REQUIREMENT 1
Answer these about the interview, labeling each reply with the matching letter:
(a) Which book was the first one that made the interviewee feel "you don't know anything"?
(b) Who wrote High on the Hog?
(c) What does Kevin Young's The Grey Album consist of?
REQUIREMENT 2
Using the interview, explain why the interviewee's work could not really be challenged by anyone.
REQUIREMENT 3
Please reproduce the part of the interview from "S: That’s a" to "place of consciousness?" word for word.

TEXT SHOWN
━━━━━━━━━━

S: That’s a whole rite of passage and it sounds like two different types of rites of passage. A rite of passage into the restaurant industry and into industrial culinary practices and the rite of passage into Blackness as it relates to culinary history and all of the meanings that food has for Black people. Not just the nutritional benefits, not just the artistic benefits, but the stories and the different functions it holds within the community as an entity. In the second half of this rite of passage, in 2017, did you have any guides, books, people, music, that supported you in coming to this place of consciousness?
O: Books, yes. People, not yet. So the first thing that happened was I read Edna Lewis’ The Taste of Country Cooking. That was the first book that I read that felt like it really sat me down on my ass and was like “you don’t know anything.” Then the next book was High on the Hog by Dr. Jessica B. Harris, but surprisingly the next book that really gave me theory, philosophy, and an artistic framework was Kevin Young. He has a book called The Grey Album and it’s critical essays on Black literature and Black writing. He’s got a very visual way with words, staccato almost. It’s very textured. In those essays he talks about how Black writing is truth and lie at the same time, which is the construction of anyone’s identity in general right? But even more so for Black Americans, it’s a superpower. That book taught me that Black aesthetics in writing can be mirrored in food. This philosophy of fables and lies, truths, can live and does live in all forms of Black art. And the thing that was missing in Black food to me was the understanding of that. So it almost became anthropological in a way, my study, where I was applying anthropology to food. I’d never seen that before, really, and it helped me create a space for myself that I needed where the work I set out to do couldn’t really be challenged by anyone because I would be the owner of the space. I didn’t realize that’s what I was doing, my thirst was driving me and I was just pulling up on any resource. I basically call those things the ‘holy trinity’ of my education. Anything else that I read came from that. That led me to Zora Neale Hurston’s Mules and Men, that led me to Toni Tipton-Martin’s The Jemima Code, that led me to Vertamae Grosvenor’s Vibration Cooking. Literature and then food study and then recipe and then cultural-language study, all those things interplay when I’m thinking about food or when I’m writing about food or when I’m thinking about painting about food.

━━━━━━━━━━

GIVEN DATA
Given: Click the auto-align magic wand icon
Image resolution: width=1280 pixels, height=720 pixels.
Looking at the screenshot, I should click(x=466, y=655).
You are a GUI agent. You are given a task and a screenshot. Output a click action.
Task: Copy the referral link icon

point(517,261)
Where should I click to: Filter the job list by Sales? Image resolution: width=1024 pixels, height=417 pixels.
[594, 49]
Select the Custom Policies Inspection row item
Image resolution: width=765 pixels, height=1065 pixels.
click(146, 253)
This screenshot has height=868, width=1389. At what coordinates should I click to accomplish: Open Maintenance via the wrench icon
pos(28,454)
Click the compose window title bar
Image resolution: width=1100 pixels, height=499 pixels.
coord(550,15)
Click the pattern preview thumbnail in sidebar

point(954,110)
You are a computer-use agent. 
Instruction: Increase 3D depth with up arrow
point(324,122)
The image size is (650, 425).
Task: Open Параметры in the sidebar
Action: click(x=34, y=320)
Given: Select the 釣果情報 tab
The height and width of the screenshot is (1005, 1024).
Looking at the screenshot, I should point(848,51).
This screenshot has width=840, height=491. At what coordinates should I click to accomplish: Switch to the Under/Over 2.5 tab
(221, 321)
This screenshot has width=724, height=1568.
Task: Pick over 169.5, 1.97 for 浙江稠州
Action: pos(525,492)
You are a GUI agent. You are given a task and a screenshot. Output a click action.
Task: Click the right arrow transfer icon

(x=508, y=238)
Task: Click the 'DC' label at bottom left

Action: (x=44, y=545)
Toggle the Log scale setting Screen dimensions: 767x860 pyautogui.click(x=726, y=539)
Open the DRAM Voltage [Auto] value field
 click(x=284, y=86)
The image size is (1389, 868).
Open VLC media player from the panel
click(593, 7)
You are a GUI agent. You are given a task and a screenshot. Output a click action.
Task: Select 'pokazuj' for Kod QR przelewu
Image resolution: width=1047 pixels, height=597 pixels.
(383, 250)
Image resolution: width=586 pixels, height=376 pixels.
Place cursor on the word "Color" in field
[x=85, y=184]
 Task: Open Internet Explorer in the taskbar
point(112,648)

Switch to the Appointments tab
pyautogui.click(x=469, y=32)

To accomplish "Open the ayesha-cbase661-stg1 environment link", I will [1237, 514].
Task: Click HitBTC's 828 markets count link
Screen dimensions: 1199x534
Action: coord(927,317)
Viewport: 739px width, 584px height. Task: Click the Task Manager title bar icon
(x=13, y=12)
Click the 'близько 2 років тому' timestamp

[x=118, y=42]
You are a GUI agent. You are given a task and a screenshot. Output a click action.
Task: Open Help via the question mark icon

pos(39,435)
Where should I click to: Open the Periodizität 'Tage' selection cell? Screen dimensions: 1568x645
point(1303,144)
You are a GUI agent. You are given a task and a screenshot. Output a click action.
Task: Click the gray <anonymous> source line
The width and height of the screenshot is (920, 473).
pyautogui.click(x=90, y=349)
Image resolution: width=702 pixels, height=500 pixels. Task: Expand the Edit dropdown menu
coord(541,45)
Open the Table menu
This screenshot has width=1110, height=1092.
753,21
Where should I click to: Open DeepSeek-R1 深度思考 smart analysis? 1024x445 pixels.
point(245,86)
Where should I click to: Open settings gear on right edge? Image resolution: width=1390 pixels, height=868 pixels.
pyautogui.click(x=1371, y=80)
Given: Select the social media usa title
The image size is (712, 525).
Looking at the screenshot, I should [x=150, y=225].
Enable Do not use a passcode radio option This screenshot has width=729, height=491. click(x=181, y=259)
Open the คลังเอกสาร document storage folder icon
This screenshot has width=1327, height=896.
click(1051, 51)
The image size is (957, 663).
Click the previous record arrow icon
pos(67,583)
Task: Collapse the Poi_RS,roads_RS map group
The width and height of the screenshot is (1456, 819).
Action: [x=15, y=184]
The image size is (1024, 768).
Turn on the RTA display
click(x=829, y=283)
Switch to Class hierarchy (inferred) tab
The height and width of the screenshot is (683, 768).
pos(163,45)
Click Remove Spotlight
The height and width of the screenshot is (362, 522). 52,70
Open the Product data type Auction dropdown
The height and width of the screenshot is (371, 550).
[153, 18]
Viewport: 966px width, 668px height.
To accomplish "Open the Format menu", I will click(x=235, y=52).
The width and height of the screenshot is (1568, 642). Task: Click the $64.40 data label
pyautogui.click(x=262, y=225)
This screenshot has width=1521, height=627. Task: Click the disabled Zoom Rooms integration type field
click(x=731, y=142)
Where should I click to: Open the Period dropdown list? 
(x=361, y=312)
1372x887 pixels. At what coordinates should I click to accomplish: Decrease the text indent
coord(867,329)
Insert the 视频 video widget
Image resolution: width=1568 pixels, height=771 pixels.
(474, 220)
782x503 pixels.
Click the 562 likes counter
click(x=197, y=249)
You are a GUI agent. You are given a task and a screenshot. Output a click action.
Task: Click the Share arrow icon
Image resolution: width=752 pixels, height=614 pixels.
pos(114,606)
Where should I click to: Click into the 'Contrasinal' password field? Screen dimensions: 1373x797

━━━━━━━━━━

CORRECT RESULT 1
(a) Edna Lewis' The Taste of Country Cooking
(b) Dr. Jessica B. Harris
(c) Critical essays on Black literature and Black writing

CORRECT RESULT 2
Applying anthropology to food, an approach the interviewee had never really seen before, created a space of the interviewee's own. Because the interviewee would be the owner of that space, the work set out there could not really be challenged by anyone.

CORRECT RESULT 3
S: That’s a whole rite of passage and it sounds like two different types of rites of passage. A rite of passage into the restaurant industry and into industrial culinary practices and the rite of passage into Blackness as it relates to culinary history and all of the meanings that food has for Black people. Not just the nutritional benefits, not just the artistic benefits, but the stories and the different functions it holds within the community as an entity. In the second half of this rite of passage, in 2017, did you have any guides, books, people, music, that supported you in coming to this place of consciousness?